Q: Sarah, would you like to give a brief description of The Fire Concerto?
A: The Fire Concerto is a story about a brilliant female musician lost to history and another woman’s quest to ensure she is not forgotten. The book follows a woman named Clara Bishop, a former concert pianist who gave up music when her hand and arm were badly burned in a fire. She’s working as a bartender in Austin, Texas, when her piano teacher dies, leaving Clara an unexpected inheritance: an ornate nineteenth-century metronome with a cryptic message hidden within its box. Clara soon comes to suspect that this unusual bequest is the long-lost metronome of the composer Aleksander Starza, a priceless object missing since 1885, when Starza was murdered by one of his pupils, a prodigiously talented woman alleged to have been insane.
Clara doesn’t know how her teacher came to possess this metronome or why the teacher gave it to Clara. These questions spur her on a journey to Warsaw, where Starza lived and died, to uncover the truth about what really happened the night of his death.
Q: How long did it take you to write The Fire Concerto? Are there any strong lessons and emotions that you hope readers will feel once they turn the final page?

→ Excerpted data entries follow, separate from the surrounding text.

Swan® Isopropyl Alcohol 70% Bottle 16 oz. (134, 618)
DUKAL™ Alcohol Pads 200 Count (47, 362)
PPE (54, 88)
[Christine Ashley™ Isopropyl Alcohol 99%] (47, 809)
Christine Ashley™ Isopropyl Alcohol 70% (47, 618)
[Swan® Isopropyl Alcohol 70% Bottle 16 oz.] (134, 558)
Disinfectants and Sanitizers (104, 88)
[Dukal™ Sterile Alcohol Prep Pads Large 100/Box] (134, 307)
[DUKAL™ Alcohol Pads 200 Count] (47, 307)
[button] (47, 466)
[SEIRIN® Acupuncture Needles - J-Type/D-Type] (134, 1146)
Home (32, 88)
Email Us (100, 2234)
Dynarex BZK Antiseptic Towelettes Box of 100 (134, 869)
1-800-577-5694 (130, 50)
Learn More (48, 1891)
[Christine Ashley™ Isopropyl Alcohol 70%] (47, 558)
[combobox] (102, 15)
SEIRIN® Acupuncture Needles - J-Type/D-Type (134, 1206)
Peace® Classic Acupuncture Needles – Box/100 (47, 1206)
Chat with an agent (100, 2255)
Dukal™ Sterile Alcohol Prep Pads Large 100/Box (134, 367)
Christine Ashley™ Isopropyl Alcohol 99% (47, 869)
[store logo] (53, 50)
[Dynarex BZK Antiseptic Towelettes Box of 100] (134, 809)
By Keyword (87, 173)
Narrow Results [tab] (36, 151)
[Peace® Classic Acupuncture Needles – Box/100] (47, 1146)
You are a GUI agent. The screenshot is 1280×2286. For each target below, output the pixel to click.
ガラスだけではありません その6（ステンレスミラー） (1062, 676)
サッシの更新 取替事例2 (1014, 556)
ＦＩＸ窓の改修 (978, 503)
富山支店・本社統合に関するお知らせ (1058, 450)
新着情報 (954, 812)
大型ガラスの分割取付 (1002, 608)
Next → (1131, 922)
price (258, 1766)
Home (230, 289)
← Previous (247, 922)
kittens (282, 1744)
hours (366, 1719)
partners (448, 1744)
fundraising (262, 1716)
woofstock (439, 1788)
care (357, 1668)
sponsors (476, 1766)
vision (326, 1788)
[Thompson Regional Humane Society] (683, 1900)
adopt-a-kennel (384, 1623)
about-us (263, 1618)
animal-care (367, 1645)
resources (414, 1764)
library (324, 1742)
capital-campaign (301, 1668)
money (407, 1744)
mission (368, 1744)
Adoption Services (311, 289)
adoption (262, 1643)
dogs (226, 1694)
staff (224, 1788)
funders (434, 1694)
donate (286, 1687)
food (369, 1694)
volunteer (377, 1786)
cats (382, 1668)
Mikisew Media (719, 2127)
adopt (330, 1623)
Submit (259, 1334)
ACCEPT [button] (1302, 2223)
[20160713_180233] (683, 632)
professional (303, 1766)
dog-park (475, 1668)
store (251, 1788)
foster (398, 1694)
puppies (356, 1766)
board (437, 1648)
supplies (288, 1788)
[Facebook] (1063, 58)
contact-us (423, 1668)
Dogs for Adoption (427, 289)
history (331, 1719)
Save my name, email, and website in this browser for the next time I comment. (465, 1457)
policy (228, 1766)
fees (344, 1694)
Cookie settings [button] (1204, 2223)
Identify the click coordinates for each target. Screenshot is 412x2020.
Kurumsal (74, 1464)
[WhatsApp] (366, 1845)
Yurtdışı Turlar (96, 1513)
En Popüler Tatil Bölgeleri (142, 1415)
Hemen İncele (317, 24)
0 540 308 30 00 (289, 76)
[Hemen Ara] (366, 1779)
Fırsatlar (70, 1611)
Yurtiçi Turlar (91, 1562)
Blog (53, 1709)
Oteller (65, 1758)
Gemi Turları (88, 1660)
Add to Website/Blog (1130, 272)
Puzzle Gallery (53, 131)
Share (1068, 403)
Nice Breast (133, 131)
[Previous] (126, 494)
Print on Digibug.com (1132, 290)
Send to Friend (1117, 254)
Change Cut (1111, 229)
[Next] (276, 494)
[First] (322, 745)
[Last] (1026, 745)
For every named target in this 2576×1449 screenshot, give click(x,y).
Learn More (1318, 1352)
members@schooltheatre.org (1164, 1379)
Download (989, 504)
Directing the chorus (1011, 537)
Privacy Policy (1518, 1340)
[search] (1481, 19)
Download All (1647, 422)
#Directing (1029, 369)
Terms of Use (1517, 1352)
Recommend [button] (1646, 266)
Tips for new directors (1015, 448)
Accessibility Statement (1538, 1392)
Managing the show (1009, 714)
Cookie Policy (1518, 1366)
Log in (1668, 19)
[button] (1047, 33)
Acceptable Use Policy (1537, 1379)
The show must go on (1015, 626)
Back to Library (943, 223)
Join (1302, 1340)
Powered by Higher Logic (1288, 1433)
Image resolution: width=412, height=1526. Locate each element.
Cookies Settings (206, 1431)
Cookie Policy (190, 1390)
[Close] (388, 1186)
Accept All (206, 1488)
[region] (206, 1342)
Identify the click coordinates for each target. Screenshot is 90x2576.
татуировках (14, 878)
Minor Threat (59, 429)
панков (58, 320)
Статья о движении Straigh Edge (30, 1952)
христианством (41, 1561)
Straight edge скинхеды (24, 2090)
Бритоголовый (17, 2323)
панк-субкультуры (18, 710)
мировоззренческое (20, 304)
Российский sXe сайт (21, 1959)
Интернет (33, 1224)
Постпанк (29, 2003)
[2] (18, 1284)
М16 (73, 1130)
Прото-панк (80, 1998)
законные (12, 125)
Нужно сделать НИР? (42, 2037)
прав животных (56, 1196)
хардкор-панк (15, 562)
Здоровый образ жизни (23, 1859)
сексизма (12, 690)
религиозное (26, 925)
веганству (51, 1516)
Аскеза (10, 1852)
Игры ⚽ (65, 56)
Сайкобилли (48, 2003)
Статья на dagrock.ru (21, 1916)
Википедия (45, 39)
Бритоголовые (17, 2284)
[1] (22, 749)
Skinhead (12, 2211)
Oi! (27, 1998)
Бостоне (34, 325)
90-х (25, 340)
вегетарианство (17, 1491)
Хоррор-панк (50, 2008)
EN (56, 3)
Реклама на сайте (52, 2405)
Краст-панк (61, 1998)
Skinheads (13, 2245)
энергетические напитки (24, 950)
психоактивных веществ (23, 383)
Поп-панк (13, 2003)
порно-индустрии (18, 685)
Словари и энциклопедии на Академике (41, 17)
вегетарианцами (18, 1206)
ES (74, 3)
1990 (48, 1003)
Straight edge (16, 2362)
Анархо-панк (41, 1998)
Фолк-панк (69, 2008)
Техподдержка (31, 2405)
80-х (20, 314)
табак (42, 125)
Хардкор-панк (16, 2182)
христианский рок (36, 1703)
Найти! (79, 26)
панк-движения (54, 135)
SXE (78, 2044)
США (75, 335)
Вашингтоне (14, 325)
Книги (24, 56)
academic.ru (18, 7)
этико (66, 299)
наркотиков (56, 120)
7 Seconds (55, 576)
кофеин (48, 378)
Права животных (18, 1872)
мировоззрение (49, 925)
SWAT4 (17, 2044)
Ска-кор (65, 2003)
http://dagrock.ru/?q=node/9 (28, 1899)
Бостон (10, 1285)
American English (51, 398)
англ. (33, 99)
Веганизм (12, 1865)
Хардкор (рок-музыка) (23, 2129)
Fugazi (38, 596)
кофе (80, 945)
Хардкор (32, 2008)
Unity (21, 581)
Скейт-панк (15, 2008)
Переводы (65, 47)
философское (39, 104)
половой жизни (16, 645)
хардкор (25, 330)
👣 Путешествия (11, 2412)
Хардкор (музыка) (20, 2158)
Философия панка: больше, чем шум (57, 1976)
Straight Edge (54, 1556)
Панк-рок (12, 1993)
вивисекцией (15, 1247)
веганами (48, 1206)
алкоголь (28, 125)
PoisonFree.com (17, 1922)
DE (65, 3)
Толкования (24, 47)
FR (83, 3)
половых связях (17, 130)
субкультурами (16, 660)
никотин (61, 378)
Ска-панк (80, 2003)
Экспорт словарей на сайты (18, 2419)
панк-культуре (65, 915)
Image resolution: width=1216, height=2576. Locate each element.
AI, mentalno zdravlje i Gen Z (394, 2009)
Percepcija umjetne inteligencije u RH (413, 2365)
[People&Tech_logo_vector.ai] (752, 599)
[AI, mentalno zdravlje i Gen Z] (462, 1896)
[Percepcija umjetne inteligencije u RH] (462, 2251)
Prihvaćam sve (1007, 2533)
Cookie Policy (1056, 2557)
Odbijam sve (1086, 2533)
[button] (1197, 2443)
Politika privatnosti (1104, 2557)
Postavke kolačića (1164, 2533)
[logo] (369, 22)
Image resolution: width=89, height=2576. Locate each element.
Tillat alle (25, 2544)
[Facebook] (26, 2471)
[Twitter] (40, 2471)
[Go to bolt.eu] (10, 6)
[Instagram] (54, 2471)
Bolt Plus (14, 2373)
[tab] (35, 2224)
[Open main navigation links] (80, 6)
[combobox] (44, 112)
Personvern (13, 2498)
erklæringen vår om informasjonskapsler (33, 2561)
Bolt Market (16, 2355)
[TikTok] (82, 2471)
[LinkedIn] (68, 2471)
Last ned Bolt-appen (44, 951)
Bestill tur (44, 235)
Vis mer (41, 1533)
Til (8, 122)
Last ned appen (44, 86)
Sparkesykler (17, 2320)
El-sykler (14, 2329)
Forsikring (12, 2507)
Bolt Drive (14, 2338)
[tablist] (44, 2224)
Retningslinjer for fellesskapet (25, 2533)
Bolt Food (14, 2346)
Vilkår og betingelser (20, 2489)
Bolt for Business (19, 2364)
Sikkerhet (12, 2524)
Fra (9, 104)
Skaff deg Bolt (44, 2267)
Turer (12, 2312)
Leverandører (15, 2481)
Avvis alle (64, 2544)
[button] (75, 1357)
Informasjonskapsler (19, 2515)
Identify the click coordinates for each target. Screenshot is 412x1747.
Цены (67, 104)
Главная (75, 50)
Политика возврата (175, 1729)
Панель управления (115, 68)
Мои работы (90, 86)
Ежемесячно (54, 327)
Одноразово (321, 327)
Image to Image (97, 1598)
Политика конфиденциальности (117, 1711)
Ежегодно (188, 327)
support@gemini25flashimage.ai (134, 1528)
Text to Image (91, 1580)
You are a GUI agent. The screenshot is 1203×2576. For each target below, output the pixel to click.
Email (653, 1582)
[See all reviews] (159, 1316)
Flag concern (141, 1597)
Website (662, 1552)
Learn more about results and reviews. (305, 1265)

A: I wrote the first draft of this novel very quickly, probably in about four months. The subsequent drafts took much longer. All told, it took about three years to reach the version that was more or less the final draft. There were additional stints of editing over the next year or so, first to make revisions my agent suggested and later to make revisions for my editor. But the bulk of this book was written from 2019-2022.
As for how I want readers to feel at the end of the book, my deepest hope is that they leave the final page satisfied with the reading experience. It takes a long time to read a book, and I want people to feel that the investment they made was worth their while. I also want them to come away with a sense of the novel’s underlying theme, which is that hope can be found within hardship and even tragedy. At its heart, The Fire Concerto is a book about lost dreams and how we find our way to a good life when the life we wanted didn’t work out the way we’d planned.
Q: Can you reveal anything about book two or is it too early to give away any details at this time?
A: I’m underway on a dual-timeline novel set-in rural Indiana in 1881 and 2022. It has nothing to do with music. In fact, I don’t think there’s so much as a song on the radio in the whole draft! But I will say that a story I stumbled across when researching The Fire Concerto was the spark of inspiration for this next one.
Q: If The Fire Concerto were to become a movie or tv series, who would be your dream cast to play the characters within the novel?
A: This question is so tough for me! When I write characters, I don’t visualize them in full detail. I think of them more in terms of an essence comprised of their primary physical and personality traits. Of course, I provide a visual description that gives a general sense of what a character looks like, but most of the physical details I reveal are in the service of developing their character rather than their physical being. For instance, I describe my protagonist Clara’s hair as being “a nondescript ash blonde she wore in a high ponytail, with blunt bangs she cut herself.” This is a visual description, yes, but the real work it’s doing is conveying information about who Clara is–someone who doesn’t make a lot of fuss about her appearance. When I read works of fiction, I similarly don’t picture characters in concrete detail. Do other people? I’m so curious! I’m going to start asking!
To address your question, though, if I were going to cast an actor whose appearance most closely resembles what I think Clara looks like, it would be Perry Mattfeld. For Constantia Pleyel, the star of the nineteenth-century plot of this book, I imagine an actor that can convey great passion and great intelligence at the same time, like Marion Cotillard. Matthew Goode would make a wonderful Starza, and Imelda Staunton would be fabulous in the role of Clara’s formidable piano teacher, Madame.